At the conclusion of the State’s evidence appellant moved for an instructed
verdict of not guilty on the grounds that the evidence was insufficient to show
appellant knowingly possessed cocaine. The trial court denied appellant’s motion.
SUFFICIENCY OF THE EVIDENCE
In a single issue appellant argues the evidence is insufficient to show appellant
knowingly possessed cocaine. Because the quantity of the substance was so small it
could not be seen, weighed, or measured, there is no evidence that appellant
knowingly possessed a controlled substance.
When reviewing the legal sufficiency of the evidence, we examine all of the
evidence in the light most favorable to the verdict and determine whether a rational
trier of fact could have found the essential elements of the offense beyond a
reasonable doubt. See Temple v. State, 390 S.W.3d 341, 360 (Tex. Crim. App. 2013).

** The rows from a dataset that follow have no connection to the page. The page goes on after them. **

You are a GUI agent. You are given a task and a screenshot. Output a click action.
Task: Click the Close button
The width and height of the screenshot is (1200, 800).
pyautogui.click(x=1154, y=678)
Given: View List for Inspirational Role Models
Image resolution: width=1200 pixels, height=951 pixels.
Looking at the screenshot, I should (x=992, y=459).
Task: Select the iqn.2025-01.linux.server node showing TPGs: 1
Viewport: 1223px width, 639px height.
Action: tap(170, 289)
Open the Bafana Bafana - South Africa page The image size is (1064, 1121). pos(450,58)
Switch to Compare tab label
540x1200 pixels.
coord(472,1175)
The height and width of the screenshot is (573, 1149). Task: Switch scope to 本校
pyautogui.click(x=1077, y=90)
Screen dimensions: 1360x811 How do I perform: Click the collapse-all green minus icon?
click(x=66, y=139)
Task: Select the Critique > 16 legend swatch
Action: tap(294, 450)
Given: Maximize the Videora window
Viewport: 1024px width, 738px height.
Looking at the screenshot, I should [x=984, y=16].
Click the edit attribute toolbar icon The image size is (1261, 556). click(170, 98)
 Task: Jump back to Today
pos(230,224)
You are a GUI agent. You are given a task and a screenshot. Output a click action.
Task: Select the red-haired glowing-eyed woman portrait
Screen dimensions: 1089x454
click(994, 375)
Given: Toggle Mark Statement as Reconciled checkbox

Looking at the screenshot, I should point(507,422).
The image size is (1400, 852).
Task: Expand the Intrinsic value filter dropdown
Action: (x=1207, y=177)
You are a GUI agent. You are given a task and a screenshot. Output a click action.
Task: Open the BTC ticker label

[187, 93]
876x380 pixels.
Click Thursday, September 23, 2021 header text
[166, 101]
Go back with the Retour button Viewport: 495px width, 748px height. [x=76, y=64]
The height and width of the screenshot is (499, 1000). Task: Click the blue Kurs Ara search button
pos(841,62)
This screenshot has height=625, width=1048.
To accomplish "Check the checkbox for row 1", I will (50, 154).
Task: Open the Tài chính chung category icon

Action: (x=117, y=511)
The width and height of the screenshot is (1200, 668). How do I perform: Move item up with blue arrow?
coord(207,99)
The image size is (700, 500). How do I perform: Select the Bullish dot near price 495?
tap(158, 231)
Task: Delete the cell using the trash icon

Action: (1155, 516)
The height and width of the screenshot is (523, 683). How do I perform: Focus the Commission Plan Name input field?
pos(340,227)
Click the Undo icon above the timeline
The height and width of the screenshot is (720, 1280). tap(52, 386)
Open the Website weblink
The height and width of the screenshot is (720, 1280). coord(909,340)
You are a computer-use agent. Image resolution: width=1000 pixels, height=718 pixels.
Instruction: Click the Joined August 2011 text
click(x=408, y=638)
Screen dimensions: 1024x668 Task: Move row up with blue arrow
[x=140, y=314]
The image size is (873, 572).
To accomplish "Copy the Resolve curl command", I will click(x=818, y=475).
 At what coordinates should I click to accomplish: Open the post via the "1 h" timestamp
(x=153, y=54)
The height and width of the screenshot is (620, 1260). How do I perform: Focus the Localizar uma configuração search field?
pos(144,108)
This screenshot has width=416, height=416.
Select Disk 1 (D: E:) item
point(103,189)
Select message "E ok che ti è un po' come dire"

Although we consider all evidence presented at trial, we do not reevaluate the weight
and credibility of the evidence or substitute our judgment for that of the fact finder.
See Williams v. State, 235 S.W.3d 742, 750 (Tex. Crim. App. 2007). Because the jury
is the sole judge of the credibility of witnesses and of the weight given to their
testimony, any conflicts or inconsistencies in the evidence are resolved in favor of the
verdict. See Wesbrook v. State, 29 S.W.3d 103, 111 (Tex. Crim. App. 2000).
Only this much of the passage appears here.